Но он умеет думать о смерти.
Эта огненная смерть - одна из его фантазий,
Самая, право, занятная...
Он чувствует свои пальцы -
Они изрезаны:
Пустота ранит больнее, чем нечто наполненное.
Иногда он мнит себя Богом - тот тоже один.

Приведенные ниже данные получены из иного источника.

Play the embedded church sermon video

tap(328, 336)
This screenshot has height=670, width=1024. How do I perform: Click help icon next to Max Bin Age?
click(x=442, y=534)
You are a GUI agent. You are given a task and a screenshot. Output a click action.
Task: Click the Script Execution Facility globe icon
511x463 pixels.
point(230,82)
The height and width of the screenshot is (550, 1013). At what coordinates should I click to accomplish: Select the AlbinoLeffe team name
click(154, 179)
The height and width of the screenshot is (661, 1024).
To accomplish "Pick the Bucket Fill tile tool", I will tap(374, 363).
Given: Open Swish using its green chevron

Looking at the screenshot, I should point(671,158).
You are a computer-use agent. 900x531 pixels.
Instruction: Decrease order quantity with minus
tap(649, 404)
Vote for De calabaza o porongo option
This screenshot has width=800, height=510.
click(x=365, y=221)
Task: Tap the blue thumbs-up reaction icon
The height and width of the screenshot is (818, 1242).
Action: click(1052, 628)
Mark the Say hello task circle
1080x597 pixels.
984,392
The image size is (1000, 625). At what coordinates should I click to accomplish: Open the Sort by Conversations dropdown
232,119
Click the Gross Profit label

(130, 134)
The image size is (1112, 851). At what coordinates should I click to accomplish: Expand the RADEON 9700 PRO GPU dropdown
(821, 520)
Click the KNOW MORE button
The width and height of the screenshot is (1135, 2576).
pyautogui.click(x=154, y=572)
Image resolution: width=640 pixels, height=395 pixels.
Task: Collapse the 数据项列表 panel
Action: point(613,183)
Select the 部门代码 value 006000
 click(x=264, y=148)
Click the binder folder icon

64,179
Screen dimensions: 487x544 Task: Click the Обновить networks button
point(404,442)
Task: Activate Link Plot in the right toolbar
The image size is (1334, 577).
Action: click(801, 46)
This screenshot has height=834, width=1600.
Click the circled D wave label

"Бог, подозревающий, что он - Бог," - так он думает
И улыбается -
Улыбается почти дружески
Бесконечно оскаленной пустоте - в ответ.
Иногда ему хочется высказаться.
Но его слова - это та же пустота, нарезанная кусочками, -
И самые громкие из них
Тише, чем самые тихие.
Он протягивает в темноту руку, не видя её,
И пишет на чёрных, очень длинных листах
Строчки, которых нет.
Он думает, что грифель его невидимого карандаша
Раскрошился...
Его слёзы капают точками,
Обрывая бесцеремонно все недописанные предложения.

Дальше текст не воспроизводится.